1) Sharing clean, cool water in a desert environment would be a good sign- in a wintery setting, sharing the leader's private hot-spring bath-house/sauna would be an indication of trust- what says trust more than hanging out naked & unarmed together?

2) Sharing salt and/or bread (almost anywhere).

3) Sharing choice fresh meat in the depths of winter. Alternatively, serving the guest the best of the veggies- almost unobtainable in some regions during the winter.

4) Sharing a fine wine or liquor, fish, or the like by a culture that doesn't produce anything like that- IOW a rare delicacy that can usually only be acquired through trade with faraway lands.

5) Exchange of valued weapons, helms, trophies, cultural crafts, keys or other symbols of personal or political power. In some cultures, the exchange of a good (in game terms, "masterwork") knife is a symbol of lifetime brotherhood between huntsmen or men-at-arms.

6) The Japanese Tea Ceremony and the Native American ceremony of smoking a pipe are 2 classics, and could be adapted to almost any culture- just pick your culture's ceremonial beverage or smokable of choice.

7) The sharing of blood- either by "slice 'n' mingle" or consumption from special vessels- between 2 people has been used as a symbol of binding persons to a vow. It could be symbolic of a lifetime of brotherhood or fealty, or merely a symbol that one's failure to abide by an agreement carries with it the penalty of forfeiture of life.
 

She's already busted out a bottle of homemade slivovitz. I think #6 will work great. (And, ironically, mirrors something that happened to me in Bosnia, which I somehow completely didn't think of applying here.)

Thanks!
 

Glad to be of help...

You know, it occurs to me that at least one of our ENworlders has a Finnish wife- I think its S'mon, but it could be Shilsen or Aus Snow...I just can't remember who.

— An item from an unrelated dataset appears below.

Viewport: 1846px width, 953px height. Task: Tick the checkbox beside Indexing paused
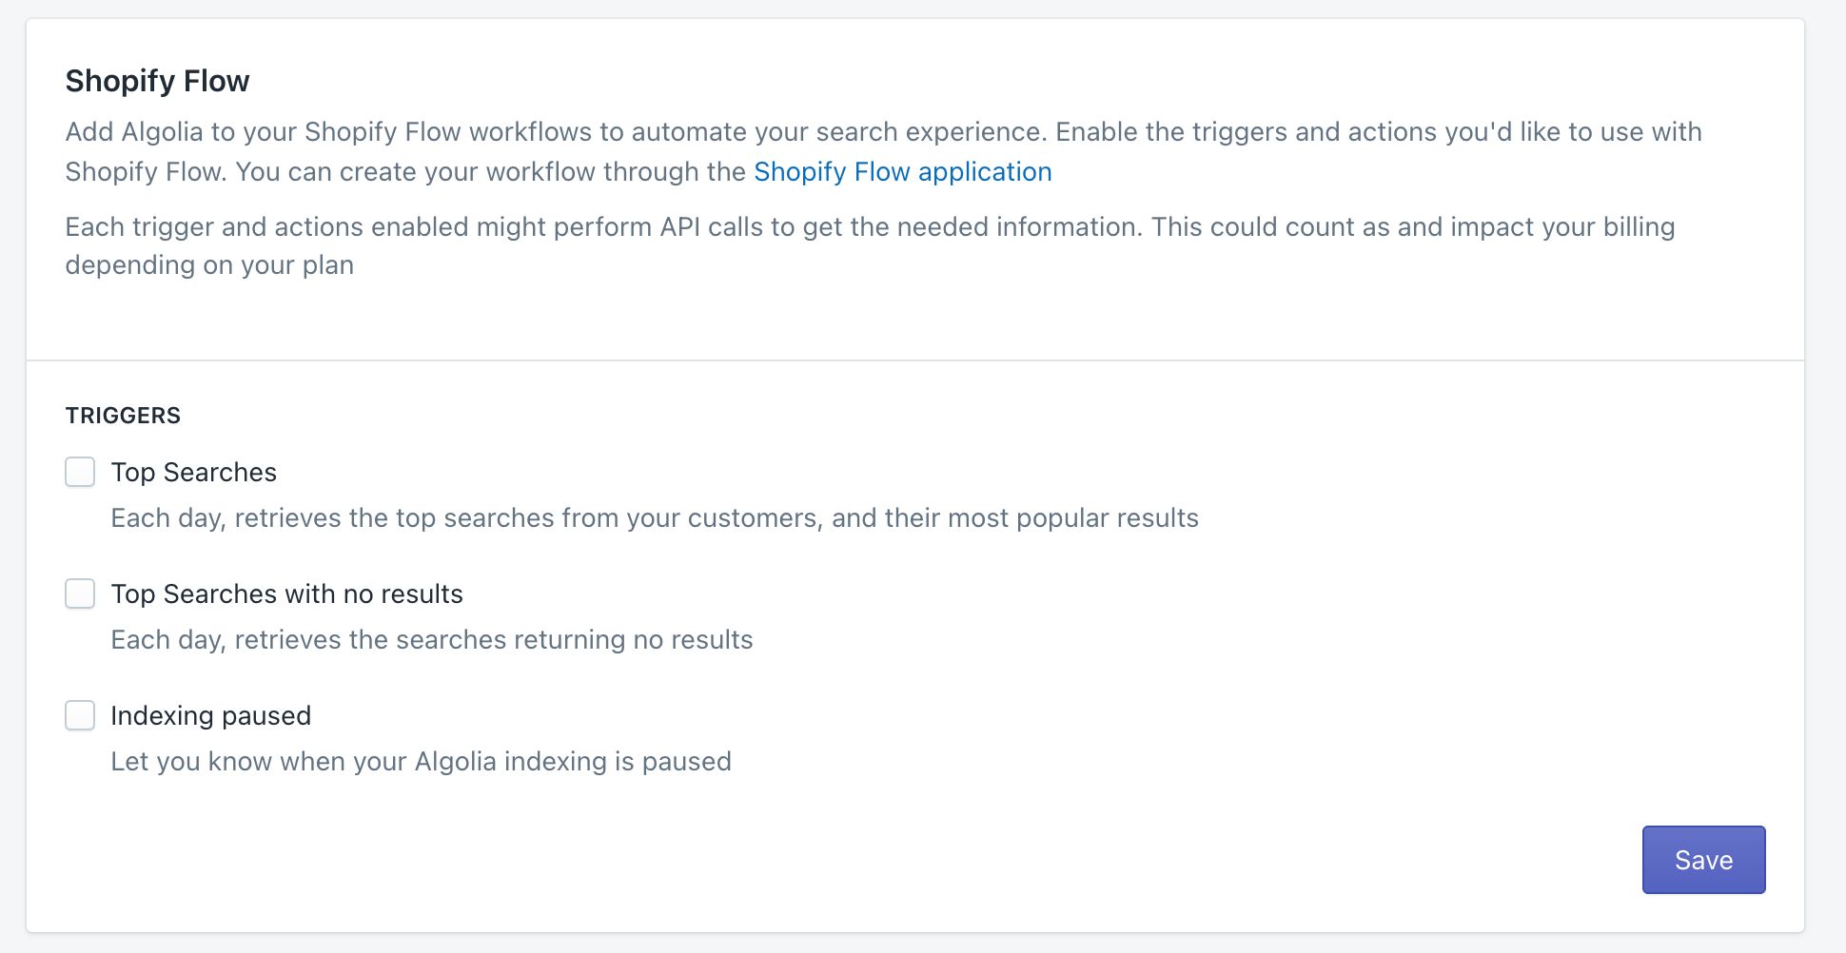(x=80, y=715)
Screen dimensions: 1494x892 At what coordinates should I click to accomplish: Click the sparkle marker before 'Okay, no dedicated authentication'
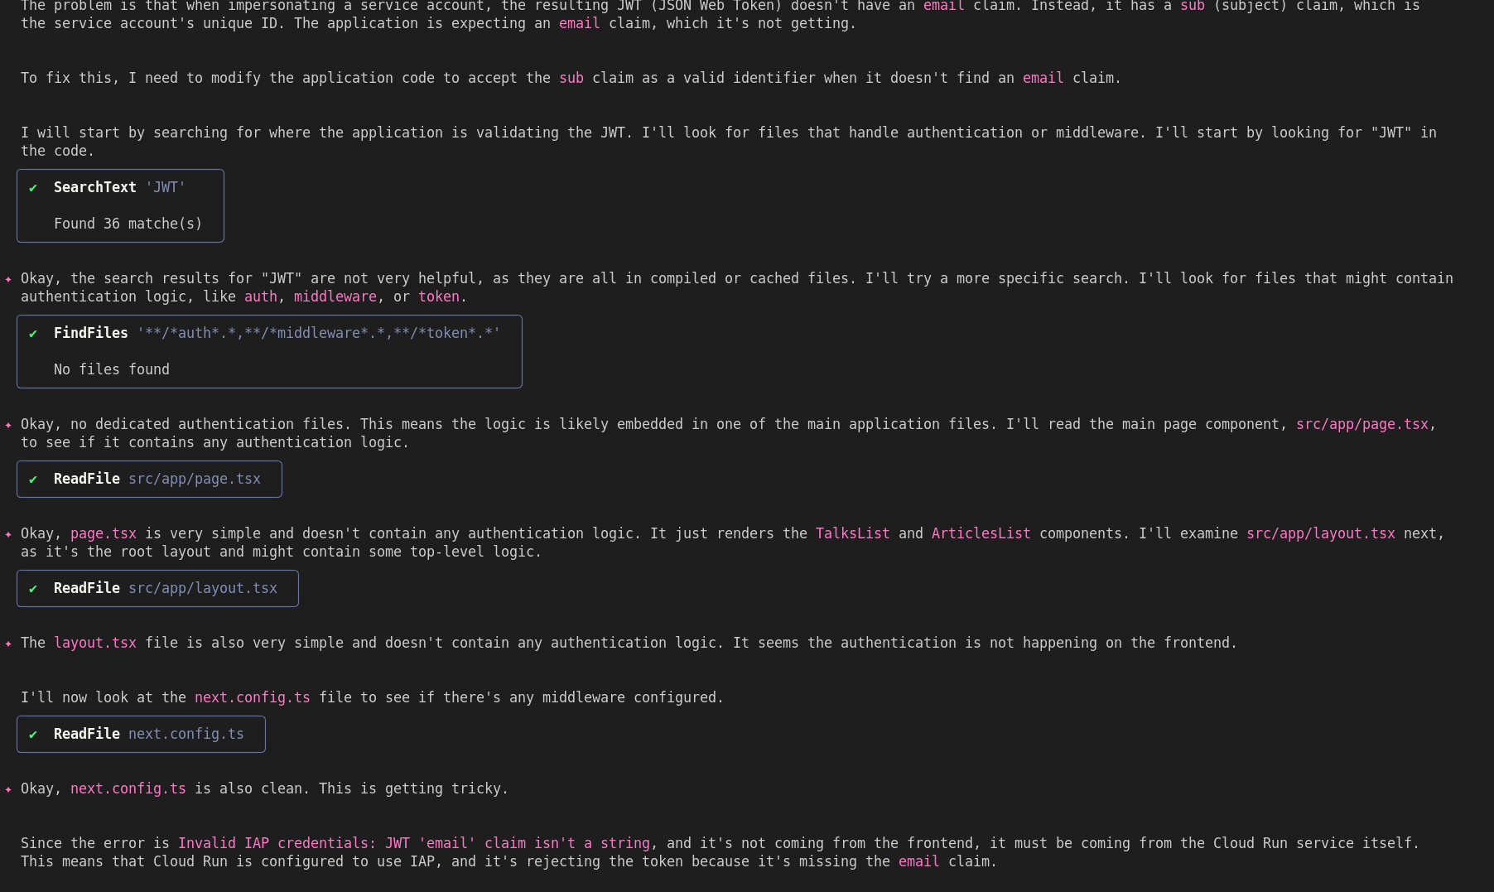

If you have a way to message them, they might have further insight.

If not, you might want to edit your thread's title to be "Finnish Hospitality Rituals" to better catch his eye.
 

1 - An exchange of "Stormpeace?" while looking in each other's eyes.
2 - Within my kindred, whenever we greet a stranger wanting to join our rites we clasp hands AND embrace. The hands are fully seen and nothing is going on "behind the back."
3 - More formally at dining, we'll each take turns pouring cups from the same bottle, emphasizing the shared nature of the space...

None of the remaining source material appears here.